ROANOKE TIMES

                         Roanoke Times
                 Copyright (c) 1995, Landmark Communications, Inc.

DATE: MONDAY, March 1, 1993                   TAG: 9303010060
SECTION: NATIONAL/INTERNATIONAL                    PAGE: A-3   EDITION: METRO 
SOURCE: Associated Press
DATELINE: NEW YORK                                LENGTH: Medium


LILLIAN GISH DIES AT 99

Lillian Gish, a fragile-looking but resilient actress whose career stretched from the silent era to the television age, has died at age 99.

Gish, one of the last surviving stars of silent film, died in her sleep Saturday evening at her Manhattan home, said James Frasher, her manager for the last 25 years.

"She was film. Film started in 1893, and so did she," Frasher said.

Her film career spanned more than 100 films over 75 years, starting with one- and two-reelers in 1912 and ending with 1987's "The Whales of August." Even before that, she was a child stage actress.

"She was the best," said Mike Kaplan, who produced "The Whales of August."

"Her performance with Bette Davis in that film was the final great role of one of the greatest actresses ever to grace the screen," he said.

Gish was a favorite of director D.W. Griffith and charmed generations of moviegoers as the pure-hearted daughter in his 1915 Civil War epic "The Birth of a Nation" and as the battered waif in his 1919 "Broken Blossoms."

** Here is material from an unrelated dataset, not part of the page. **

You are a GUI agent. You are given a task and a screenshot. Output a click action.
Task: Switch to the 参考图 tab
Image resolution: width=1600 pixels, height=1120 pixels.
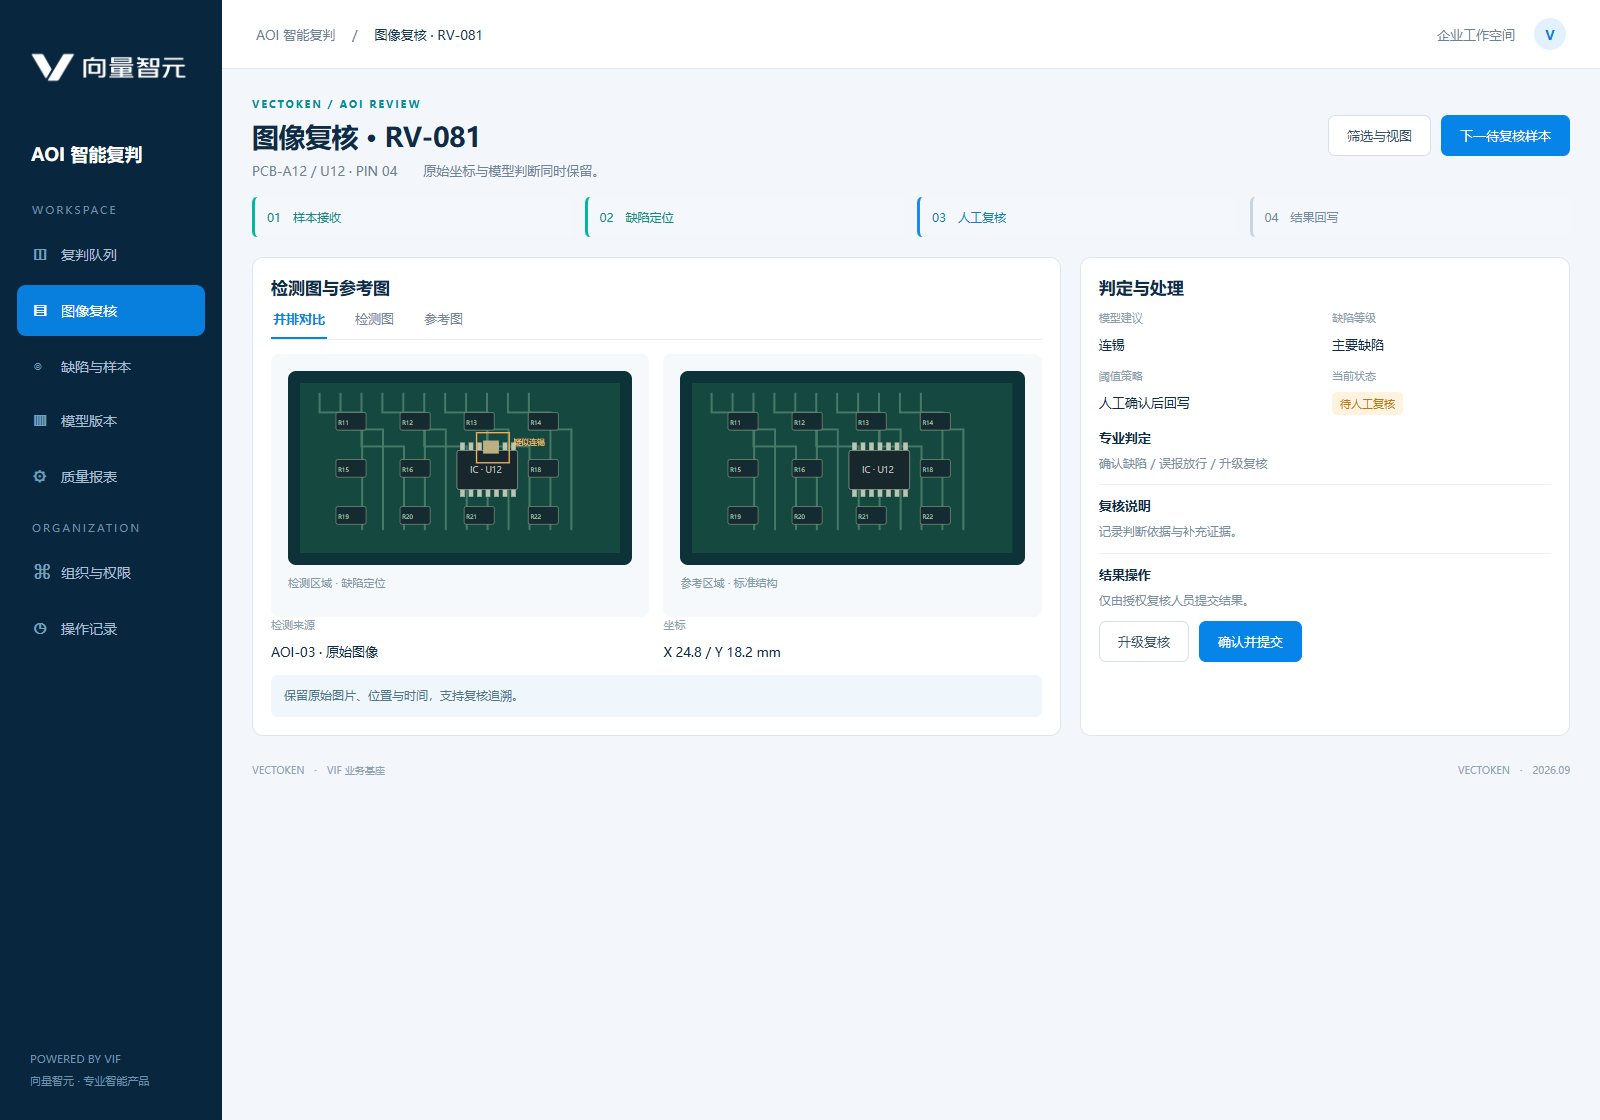(x=443, y=319)
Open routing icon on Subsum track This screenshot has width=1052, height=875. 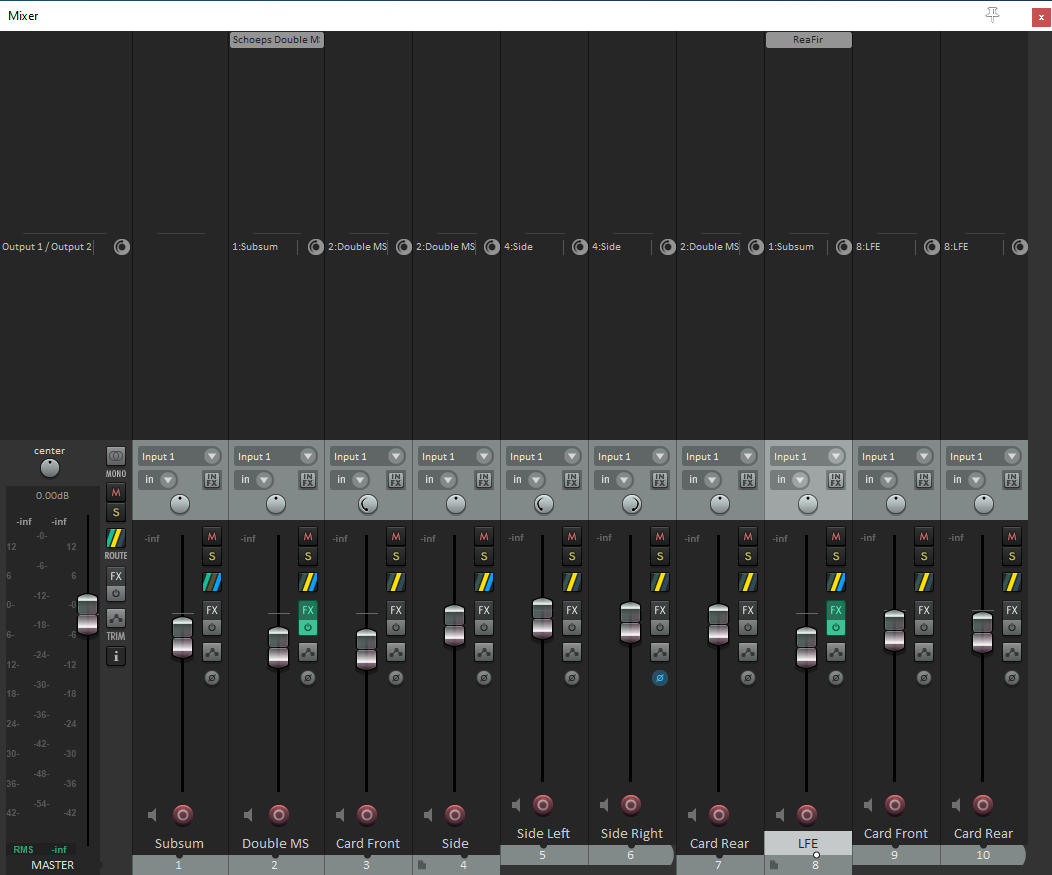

The large-eyed, porcelain-skinned actress often portrayed virginal, childlike young women she called "ga-ga babies." But even in those roles, she displayed an indomitable spirit, as in "Way Down East," when she refused a stand-in and clung to an ice floe as it swept toward a waterfall.

Gish showed the same dedication to her craft to the end of her life, working, traveling, fighting studios, battling for film preservation and scorning "talkies" in general and modern movies in particular.

"I have never approved of talkies," she once said. "It seemed to me that movies were well on their way to developing an entirely new art form. It was not just pantomime, but something wonderfully expressive."

Records of Clark County, Ohio, indicate she was born in Springfield on Oct. 14, 1893, although she insisted in a 1987 interview that she was only 88 years old.

Her father drifted away when she was a small child, and her mother, Mary, took her two daughters to New York City. Out of desperation, her mother went on the stage. Lillian and her sister, Dorothy, a year younger, soon followed - Lillian got her first role at the age of 5.